## BEGIN
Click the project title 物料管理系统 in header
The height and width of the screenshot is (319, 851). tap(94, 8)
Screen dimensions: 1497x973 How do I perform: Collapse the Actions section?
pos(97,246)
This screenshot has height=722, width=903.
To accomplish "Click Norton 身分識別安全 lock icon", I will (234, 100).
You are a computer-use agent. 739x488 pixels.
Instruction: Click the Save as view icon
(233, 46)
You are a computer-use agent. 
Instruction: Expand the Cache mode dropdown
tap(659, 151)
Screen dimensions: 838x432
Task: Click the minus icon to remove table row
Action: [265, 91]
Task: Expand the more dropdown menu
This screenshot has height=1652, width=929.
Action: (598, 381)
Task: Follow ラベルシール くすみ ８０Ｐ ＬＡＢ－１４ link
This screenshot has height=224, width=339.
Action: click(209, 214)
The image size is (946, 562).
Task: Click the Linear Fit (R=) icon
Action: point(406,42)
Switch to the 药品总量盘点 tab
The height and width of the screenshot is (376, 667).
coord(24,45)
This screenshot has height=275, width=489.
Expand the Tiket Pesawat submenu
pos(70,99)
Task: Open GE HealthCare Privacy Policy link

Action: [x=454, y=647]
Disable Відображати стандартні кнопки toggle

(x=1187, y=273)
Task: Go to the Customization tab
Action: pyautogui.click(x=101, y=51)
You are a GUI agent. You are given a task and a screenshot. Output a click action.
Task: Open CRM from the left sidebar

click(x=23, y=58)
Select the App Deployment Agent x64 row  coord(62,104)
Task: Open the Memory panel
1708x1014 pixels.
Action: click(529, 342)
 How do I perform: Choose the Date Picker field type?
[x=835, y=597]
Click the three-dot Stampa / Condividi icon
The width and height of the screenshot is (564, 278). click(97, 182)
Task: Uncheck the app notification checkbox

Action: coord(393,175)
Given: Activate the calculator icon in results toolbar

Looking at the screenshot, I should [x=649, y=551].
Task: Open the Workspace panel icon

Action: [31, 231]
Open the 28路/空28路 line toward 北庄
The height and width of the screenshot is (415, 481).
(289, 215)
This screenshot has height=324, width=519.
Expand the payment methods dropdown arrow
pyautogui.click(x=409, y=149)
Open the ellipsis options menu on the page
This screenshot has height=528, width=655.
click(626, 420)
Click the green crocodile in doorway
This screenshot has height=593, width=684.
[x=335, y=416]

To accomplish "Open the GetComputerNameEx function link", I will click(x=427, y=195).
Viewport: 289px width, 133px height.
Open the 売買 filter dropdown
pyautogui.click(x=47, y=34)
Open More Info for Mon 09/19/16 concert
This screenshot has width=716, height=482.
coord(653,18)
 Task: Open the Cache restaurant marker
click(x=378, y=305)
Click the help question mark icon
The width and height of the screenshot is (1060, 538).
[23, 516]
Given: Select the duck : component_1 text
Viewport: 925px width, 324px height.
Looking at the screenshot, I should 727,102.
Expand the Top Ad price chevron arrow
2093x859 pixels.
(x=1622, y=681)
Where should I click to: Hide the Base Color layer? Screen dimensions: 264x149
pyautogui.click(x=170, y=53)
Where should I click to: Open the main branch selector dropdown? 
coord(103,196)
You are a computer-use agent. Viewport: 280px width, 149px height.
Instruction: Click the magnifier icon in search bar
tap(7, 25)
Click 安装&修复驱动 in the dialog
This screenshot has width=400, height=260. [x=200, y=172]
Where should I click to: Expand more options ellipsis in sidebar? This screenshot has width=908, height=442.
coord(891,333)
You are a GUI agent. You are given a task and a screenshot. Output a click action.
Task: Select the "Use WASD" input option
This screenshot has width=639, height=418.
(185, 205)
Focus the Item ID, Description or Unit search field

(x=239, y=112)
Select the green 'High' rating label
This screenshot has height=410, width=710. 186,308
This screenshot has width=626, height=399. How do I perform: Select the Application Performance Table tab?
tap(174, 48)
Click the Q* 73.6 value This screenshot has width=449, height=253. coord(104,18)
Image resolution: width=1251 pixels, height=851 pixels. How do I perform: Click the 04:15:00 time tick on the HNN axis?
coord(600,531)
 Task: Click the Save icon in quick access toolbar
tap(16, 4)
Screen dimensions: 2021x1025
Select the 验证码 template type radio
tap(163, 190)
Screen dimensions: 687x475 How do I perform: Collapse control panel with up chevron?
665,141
## END
Prompt:
Rewrite all the entries above, changing every "How do I perform" to "How can I carry out" and leaving the rest as it is.

Result:
Click the project title 物料管理系统 in header
The height and width of the screenshot is (319, 851). tap(94, 8)
Screen dimensions: 1497x973 How can I carry out: Collapse the Actions section?
pos(97,246)
This screenshot has height=722, width=903.
To accomplish "Click Norton 身分識別安全 lock icon", I will (234, 100).
You are a computer-use agent. 739x488 pixels.
Instruction: Click the Save as view icon
(233, 46)
You are a computer-use agent. 
Instruction: Expand the Cache mode dropdown
tap(659, 151)
Screen dimensions: 838x432
Task: Click the minus icon to remove table row
Action: [265, 91]
Task: Expand the more dropdown menu
This screenshot has height=1652, width=929.
Action: (598, 381)
Task: Follow ラベルシール くすみ ８０Ｐ ＬＡＢ－１４ link
This screenshot has height=224, width=339.
Action: click(209, 214)
The image size is (946, 562).
Task: Click the Linear Fit (R=) icon
Action: point(406,42)
Switch to the 药品总量盘点 tab
The height and width of the screenshot is (376, 667).
coord(24,45)
This screenshot has height=275, width=489.
Expand the Tiket Pesawat submenu
pos(70,99)
Task: Open GE HealthCare Privacy Policy link

Action: [x=454, y=647]
Disable Відображати стандартні кнопки toggle

(x=1187, y=273)
Task: Go to the Customization tab
Action: pyautogui.click(x=101, y=51)
You are a GUI agent. You are given a task and a screenshot. Output a click action.
Task: Open CRM from the left sidebar

click(x=23, y=58)
Select the App Deployment Agent x64 row  coord(62,104)
Task: Open the Memory panel
1708x1014 pixels.
Action: click(529, 342)
 How can I carry out: Choose the Date Picker field type?
[x=835, y=597]
Click the three-dot Stampa / Condividi icon
The width and height of the screenshot is (564, 278). click(97, 182)
Task: Uncheck the app notification checkbox

Action: coord(393,175)
Given: Activate the calculator icon in results toolbar

Looking at the screenshot, I should [x=649, y=551].
Task: Open the Workspace panel icon

Action: [31, 231]
Open the 28路/空28路 line toward 北庄
The height and width of the screenshot is (415, 481).
(289, 215)
This screenshot has height=324, width=519.
Expand the payment methods dropdown arrow
pyautogui.click(x=409, y=149)
Open the ellipsis options menu on the page
This screenshot has height=528, width=655.
click(626, 420)
Click the green crocodile in doorway
This screenshot has height=593, width=684.
[x=335, y=416]

To accomplish "Open the GetComputerNameEx function link", I will click(x=427, y=195).
Viewport: 289px width, 133px height.
Open the 売買 filter dropdown
pyautogui.click(x=47, y=34)
Open More Info for Mon 09/19/16 concert
This screenshot has width=716, height=482.
coord(653,18)
 Task: Open the Cache restaurant marker
click(x=378, y=305)
Click the help question mark icon
The width and height of the screenshot is (1060, 538).
[23, 516]
Given: Select the duck : component_1 text
Viewport: 925px width, 324px height.
Looking at the screenshot, I should 727,102.
Expand the Top Ad price chevron arrow
2093x859 pixels.
(x=1622, y=681)
Where should I click to: Hide the Base Color layer? Screen dimensions: 264x149
pyautogui.click(x=170, y=53)
Where should I click to: Open the main branch selector dropdown? 
coord(103,196)
You are a computer-use agent. Viewport: 280px width, 149px height.
Instruction: Click the magnifier icon in search bar
tap(7, 25)
Click 安装&修复驱动 in the dialog
This screenshot has width=400, height=260. [x=200, y=172]
Where should I click to: Expand more options ellipsis in sidebar? This screenshot has width=908, height=442.
coord(891,333)
You are a GUI agent. You are given a task and a screenshot. Output a click action.
Task: Select the "Use WASD" input option
This screenshot has width=639, height=418.
(185, 205)
Focus the Item ID, Description or Unit search field

(x=239, y=112)
Select the green 'High' rating label
This screenshot has height=410, width=710. 186,308
This screenshot has width=626, height=399. How can I carry out: Select the Application Performance Table tab?
tap(174, 48)
Click the Q* 73.6 value This screenshot has width=449, height=253. coord(104,18)
Image resolution: width=1251 pixels, height=851 pixels. How can I carry out: Click the 04:15:00 time tick on the HNN axis?
coord(600,531)
 Task: Click the Save icon in quick access toolbar
tap(16, 4)
Screen dimensions: 2021x1025
Select the 验证码 template type radio
tap(163, 190)
Screen dimensions: 687x475 How can I carry out: Collapse control panel with up chevron?
665,141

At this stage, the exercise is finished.